Das moderne Staatsbürgerrecht der Bundesrepublik hat den Begriff verfeinert, teilweise neu definiert. Es spielt keine Rolle mehr ob man eine Frau ist, einen Immigrationshintergrund hat, oder welcher Religion man angehört. Das Grundgesetz geht grundsätzlich von der Gleichberechtigung aller Bürger aus, solange sie den Gesetzen des Landes ­folgen und die sich daraus ergebenden Pflichten einhalten. Auch wenn die rechtliche Definition des Bürgers eindeutig ist, hat sich dennoch ein politischer Streit um das Wesen des Bürgerlichen entzündet.

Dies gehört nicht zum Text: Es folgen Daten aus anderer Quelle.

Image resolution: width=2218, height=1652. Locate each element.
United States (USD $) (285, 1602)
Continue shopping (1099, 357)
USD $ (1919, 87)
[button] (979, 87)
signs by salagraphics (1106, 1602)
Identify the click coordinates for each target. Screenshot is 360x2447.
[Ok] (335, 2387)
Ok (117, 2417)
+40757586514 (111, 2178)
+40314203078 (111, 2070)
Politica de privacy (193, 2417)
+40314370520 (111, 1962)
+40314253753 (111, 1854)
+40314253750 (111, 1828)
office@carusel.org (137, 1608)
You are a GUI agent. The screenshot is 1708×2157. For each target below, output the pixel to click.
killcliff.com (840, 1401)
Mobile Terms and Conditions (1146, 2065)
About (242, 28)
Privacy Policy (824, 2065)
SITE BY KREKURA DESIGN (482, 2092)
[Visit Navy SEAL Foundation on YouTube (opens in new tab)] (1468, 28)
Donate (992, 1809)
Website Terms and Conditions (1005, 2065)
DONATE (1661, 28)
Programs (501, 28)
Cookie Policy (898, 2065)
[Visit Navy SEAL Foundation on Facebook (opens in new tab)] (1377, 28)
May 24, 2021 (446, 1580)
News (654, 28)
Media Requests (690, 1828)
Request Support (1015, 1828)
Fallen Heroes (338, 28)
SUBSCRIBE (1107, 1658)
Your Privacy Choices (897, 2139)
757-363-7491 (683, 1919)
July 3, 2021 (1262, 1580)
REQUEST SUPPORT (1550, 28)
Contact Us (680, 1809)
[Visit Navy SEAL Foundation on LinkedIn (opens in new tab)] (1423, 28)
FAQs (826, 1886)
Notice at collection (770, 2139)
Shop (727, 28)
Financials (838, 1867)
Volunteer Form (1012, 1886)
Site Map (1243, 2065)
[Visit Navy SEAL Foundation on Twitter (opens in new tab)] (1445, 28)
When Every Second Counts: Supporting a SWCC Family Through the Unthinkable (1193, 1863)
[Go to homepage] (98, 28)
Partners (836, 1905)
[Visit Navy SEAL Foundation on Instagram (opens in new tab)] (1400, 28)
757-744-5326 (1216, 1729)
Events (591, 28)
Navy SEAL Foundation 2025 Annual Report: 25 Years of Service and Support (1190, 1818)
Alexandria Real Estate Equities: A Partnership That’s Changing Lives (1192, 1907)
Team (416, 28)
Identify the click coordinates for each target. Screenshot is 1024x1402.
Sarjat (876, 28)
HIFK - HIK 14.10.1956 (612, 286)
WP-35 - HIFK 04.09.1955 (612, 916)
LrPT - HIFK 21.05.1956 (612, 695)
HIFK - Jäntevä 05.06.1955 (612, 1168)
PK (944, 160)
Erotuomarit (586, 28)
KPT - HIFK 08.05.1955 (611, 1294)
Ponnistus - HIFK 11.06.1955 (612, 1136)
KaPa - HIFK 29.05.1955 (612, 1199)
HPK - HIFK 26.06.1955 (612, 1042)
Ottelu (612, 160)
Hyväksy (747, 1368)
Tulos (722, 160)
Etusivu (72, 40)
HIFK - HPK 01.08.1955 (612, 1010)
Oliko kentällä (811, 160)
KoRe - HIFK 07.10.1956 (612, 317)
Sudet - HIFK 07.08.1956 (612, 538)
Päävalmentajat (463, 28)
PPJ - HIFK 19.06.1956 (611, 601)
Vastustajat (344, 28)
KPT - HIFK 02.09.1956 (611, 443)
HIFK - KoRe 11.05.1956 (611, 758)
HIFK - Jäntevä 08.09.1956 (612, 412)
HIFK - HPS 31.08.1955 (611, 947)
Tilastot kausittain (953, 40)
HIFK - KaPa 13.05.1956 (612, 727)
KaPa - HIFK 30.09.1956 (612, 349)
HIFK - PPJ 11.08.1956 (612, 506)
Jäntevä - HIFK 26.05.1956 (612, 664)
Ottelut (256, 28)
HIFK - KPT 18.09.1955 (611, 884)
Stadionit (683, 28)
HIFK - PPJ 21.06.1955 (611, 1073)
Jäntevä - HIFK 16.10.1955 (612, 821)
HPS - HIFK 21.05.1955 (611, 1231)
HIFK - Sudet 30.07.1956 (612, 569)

Spätestens seit der Flüchtlingskrise 2015 spielt das wachsende Bewusstsein über die Existenz von neuen und alten Bürgern muslimischen Glaubens eine Rolle. Ihr wachsendes Selbstbewusstsein, selbst deutsche Bürger muslimischen Glaubens zu sein, provoziert Teile der deutschen Gesellschaft. Fakt ist, die große Mehrheit der in Deutschland ­lebenden Muslime nimmt ihre Bürgereigenschaft ernst und grenzt sich insoweit von einer Minderheit von Fundamentalisten und Extremisten ab, die sich ausdrücklich nicht als Bürger definieren wollen. Die meisten Muslime sind nicht nur bereit die Verfassung zu achten, Steuern zu bezahlen oder zu wählen, sie beanspruchen auch verfassungsrechtlich abgesicherte Rechte, unter Anderem ihre Religion auszuüben, sich zu organisieren oder Moscheen zu bauen.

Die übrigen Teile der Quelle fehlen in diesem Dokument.